The CBO on Friday announced it projected the 2010 fiscal year deficit (which ended September 30) to be $1.29 trillion, about $125 billion less than last year’s record $1.4 trillion deficit. That puts the deficit at nearly 9 percent of GDP, and puts us on a track for a nearly $8.5 trillion federal shortfall over the next ten years. What does this mean?
Unfortunately, the long-term negative outlook on deficit spending from the CBO last week is nothing new. And neither are the ramifications. Each year as deficits continue to mount-no matter whether the number is $1.4 trillion or $500 billion-the United States losses financial stability. It is hard to predict exactly what might cause a downgrade to U.S. bond ratings, but such an event could easily trigger another global financial panic and send the planet into a deep recession. The effects of another credit crunch would have far reaching effects throughout America, even down to Main Street, with the imported day-to-day goods Americans have come to take for granted may dry up along with a tightened international trade market.
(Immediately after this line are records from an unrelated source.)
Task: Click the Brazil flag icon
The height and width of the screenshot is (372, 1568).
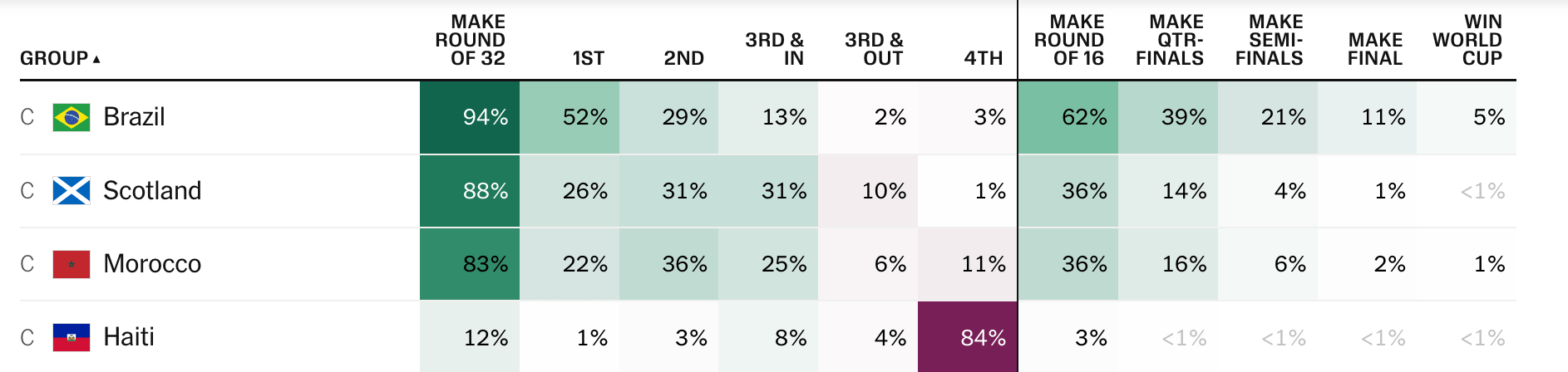Action: point(71,117)
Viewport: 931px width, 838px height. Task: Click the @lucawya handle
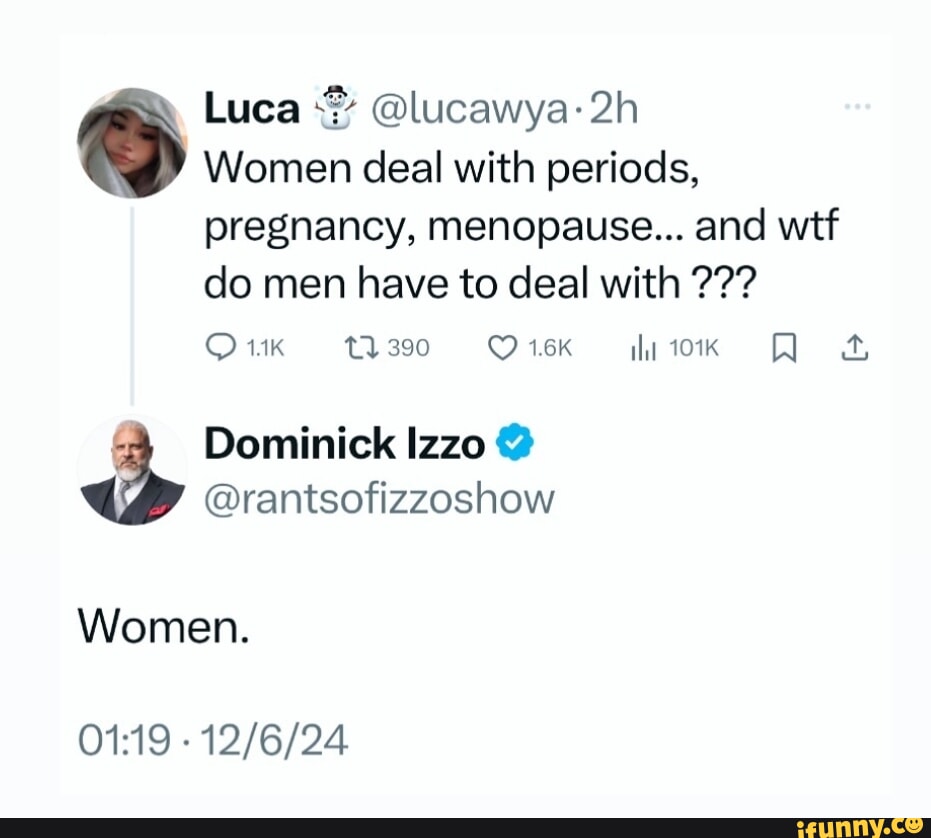469,110
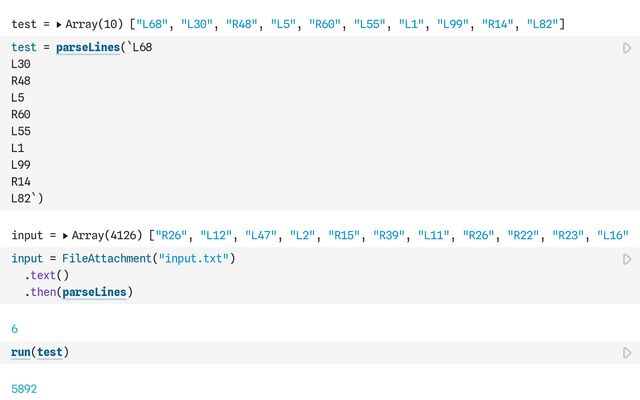
Task: Run the input FileAttachment cell
Action: coord(627,259)
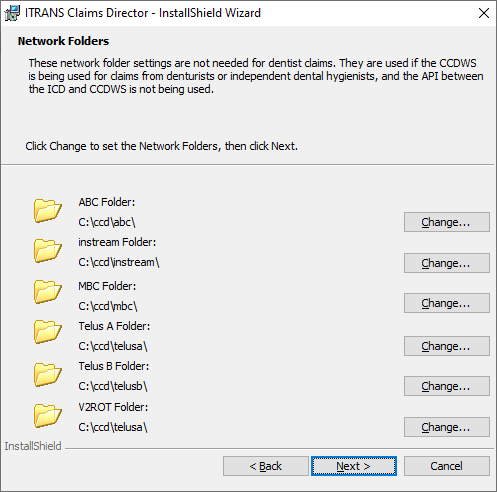Click the V2ROT Folder icon

(x=48, y=415)
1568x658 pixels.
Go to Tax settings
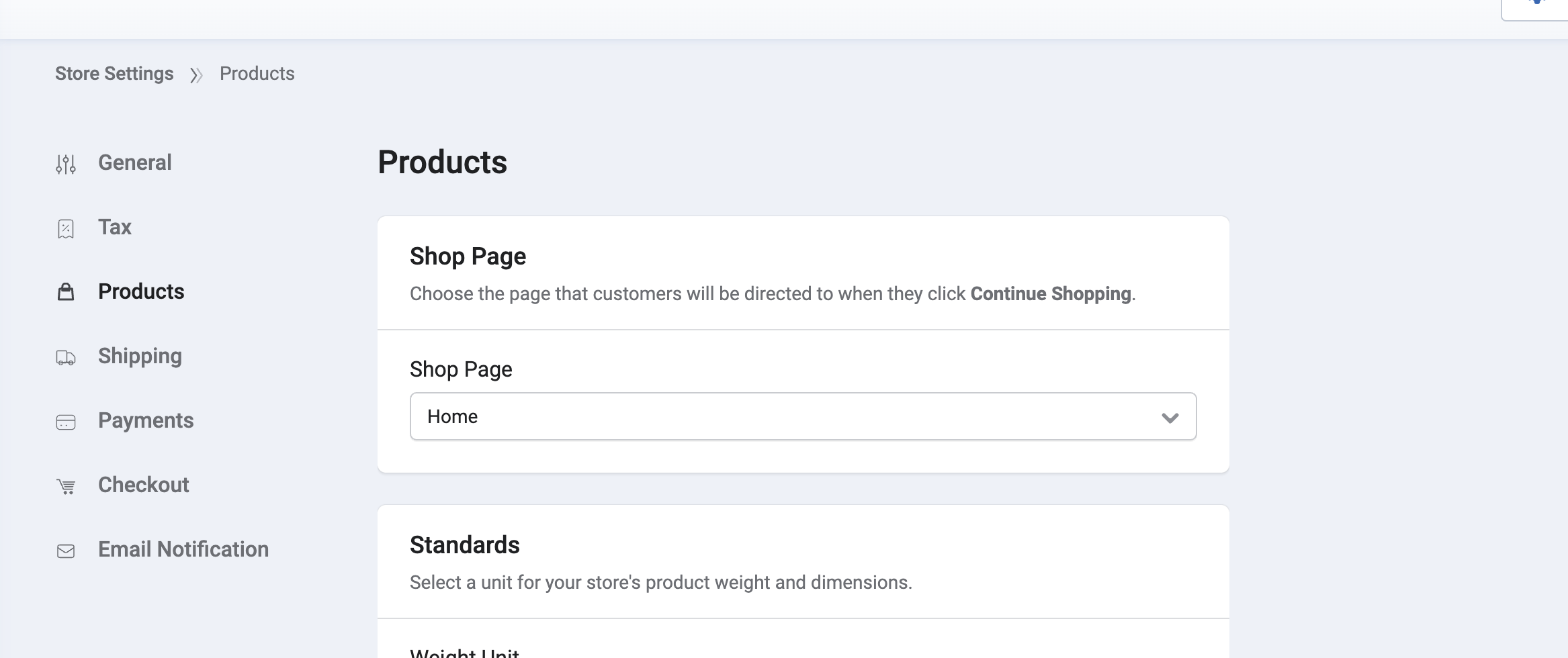(x=115, y=227)
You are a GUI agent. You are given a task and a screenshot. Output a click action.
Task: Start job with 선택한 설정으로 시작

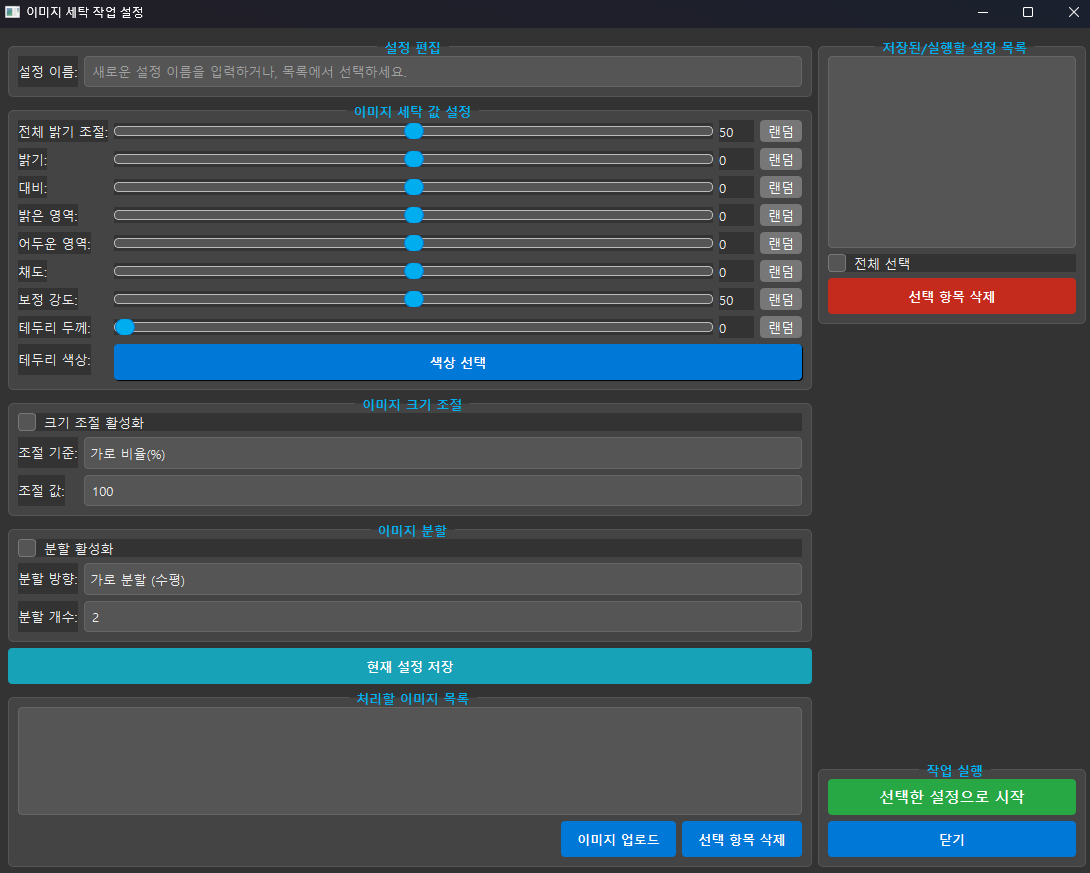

And every year the deficit builds, the more impossible it looks for future governing generations to fix the debt problem. Adding $8.5 trillion to the national debt would nearly double debt held by the public over the next 10 years to $17.5 trillion-well above what gross domestic product will likely be by 2020 given the slow growth rate of the economy. Unless, of course, the Federal Reserve decides to pursue a higher inflation target as a means of trying to get out of the crisis and pay down the deficit. Yet, that course of action would have its own set of unintended consequences that are likely to be significantly worse that the problems we face today, including long-term international suspicion in the fiscal stability of the United States.